PhD thesis, University of Innsbruck, Department of Computer Science, 2014.
Business process models have gained significant importance due to their critical role for managing business processes. In particular, process models support the common understanding of a company’s business processes, enable the discovery of improvement opportunities, and serve as drivers for the implementation of business processes. Still, a wide range of quality problems have been observed. For example, literature reports on error rates between 10% and 20% in industrial process model collections. Most research in the context of quality issues of process models puts a strong emphasis on the outcome of the process modeling act by analyzing the resulting model. However, it is rarely considered that process model quality is presumably dependent on the process followed to create the process model.
This thesis strives for addressing this gap by specifically investigating the process of creating process models. In this context, different actions on several levels of abstraction might be considered, including elicitation and formalization of process models. During elicitation information is gathered, which is used in formalization phases for actually creating the formal process model. This thesis focuses on the formalization of process models, which can be considered a process by itself—the Process of Process Modeling (PPM).

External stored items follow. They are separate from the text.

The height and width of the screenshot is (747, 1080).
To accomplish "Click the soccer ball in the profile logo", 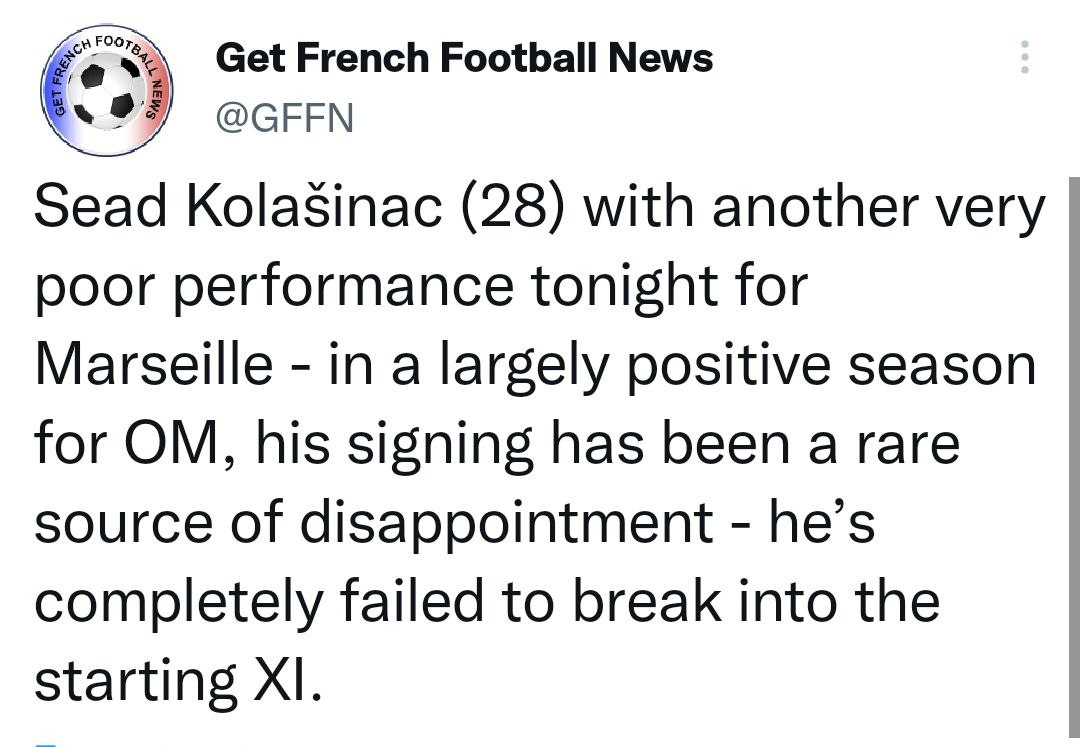I will pyautogui.click(x=106, y=91).
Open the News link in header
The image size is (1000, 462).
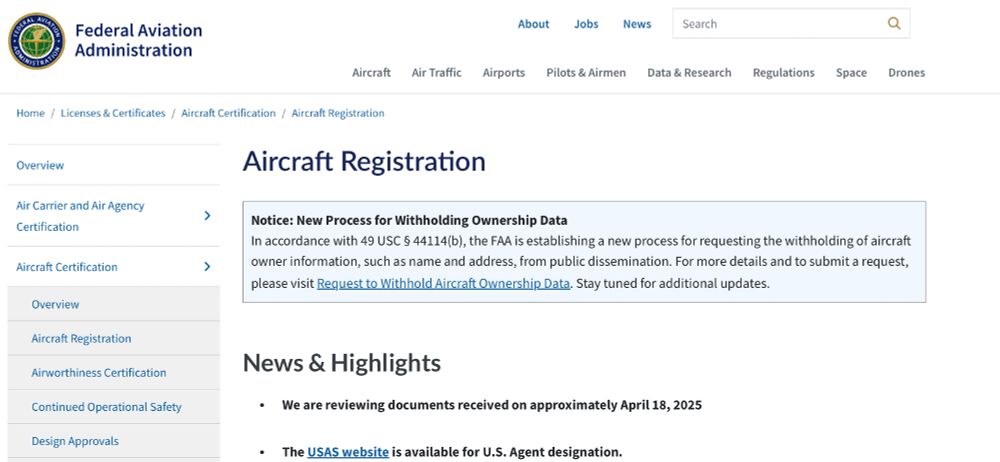[637, 24]
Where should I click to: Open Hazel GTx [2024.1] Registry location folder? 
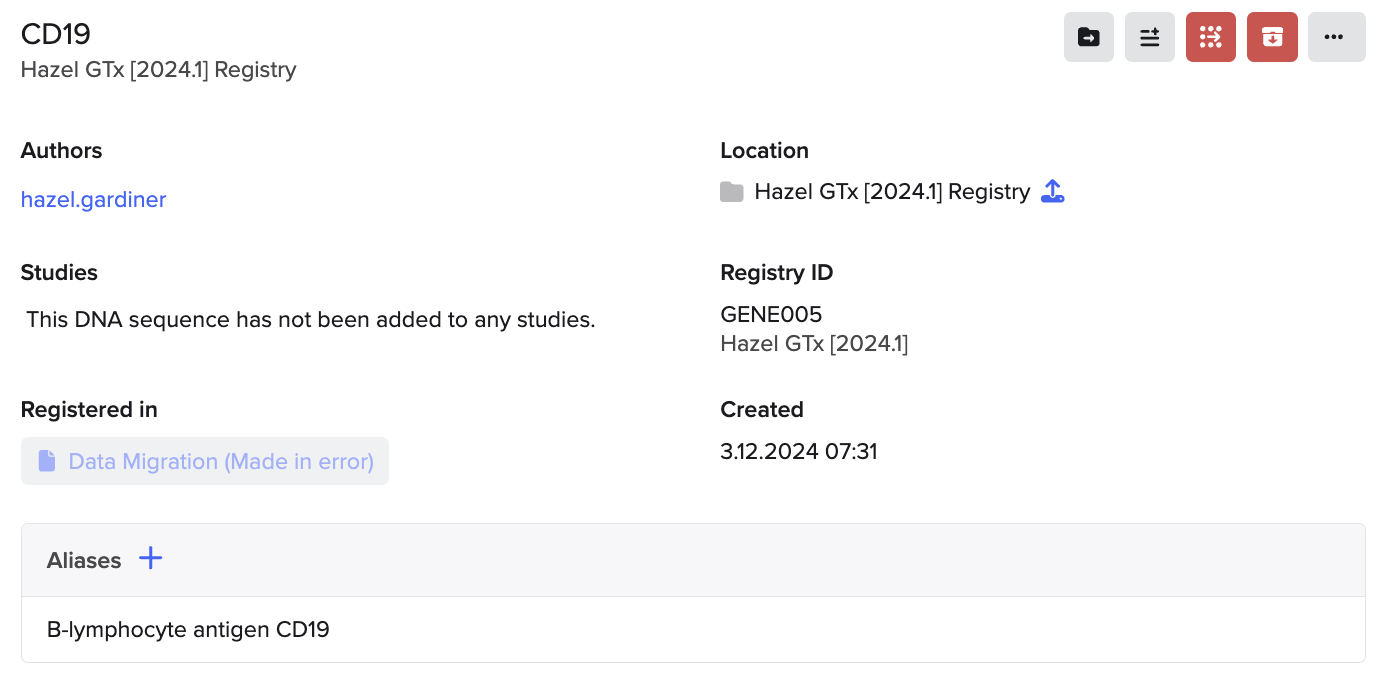tap(892, 191)
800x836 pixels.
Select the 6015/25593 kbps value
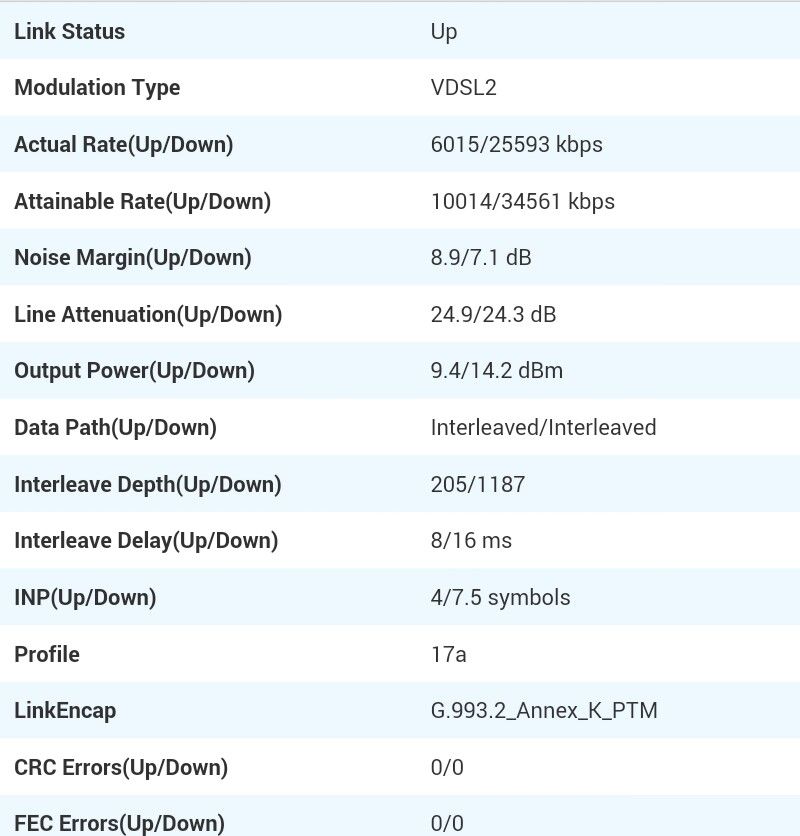point(516,144)
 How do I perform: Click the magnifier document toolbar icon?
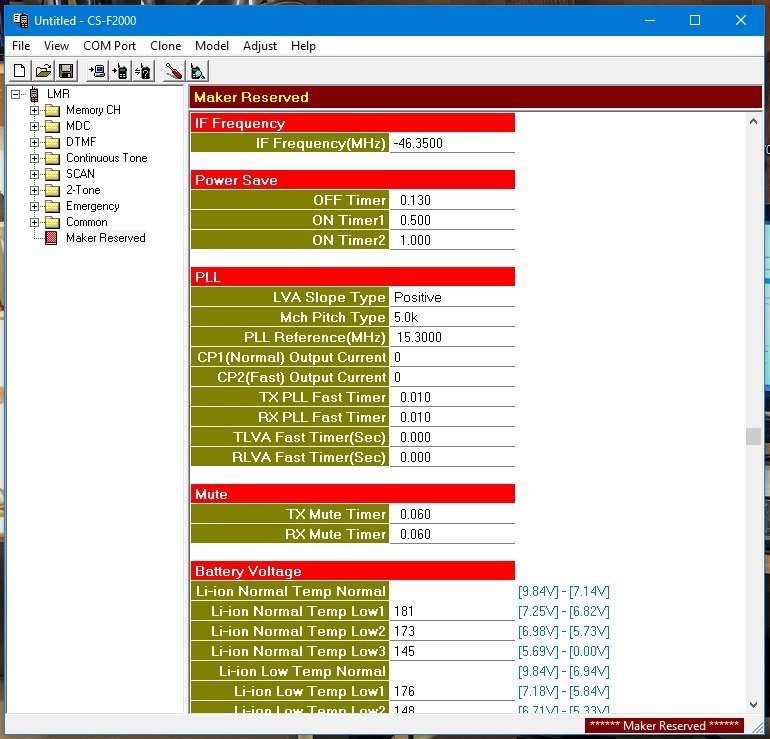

Due to the lack of an established theory, we follow a mixed method approach to exploratively investigate the PPM. This way, different perspectives are combined to develop a comprehensive understanding. In this context, we attempt to address the following research objectives. First, means for recording and performing a detailed analysis of the PPM are required. For this, a specialized modeling environment—Cheetah Experimental Platform (CEP)—is developed, allowing a systematic investigation of the PPM. Further, a visualization for the PPM, i.e., Modeling Phase Diagrams (MPDs), is presented to support data exploration and hypotheses generation. Second, we attempt to observe and categorize reoccurring behavior of modelers to develop an understanding on how process models are created. Finally, we investigate factors that influence the PPM to understand why certain behavior can be observed. The findings are condensed to form a model on the factors that influence the PPM.
Summarized, this thesis proposes means for analyzing the PPM and presents initial findings to form an understanding on how the formalization of process models is conducted and why certain behavior can be observed. While the results cannot be considered an established theory, this work constitutes a first building block toward a comprehensive understanding of the PPM. This will ultimately improve process model quality by facilitating the development of specialized modeling environments, which address potential pitfalls during the creation of process models.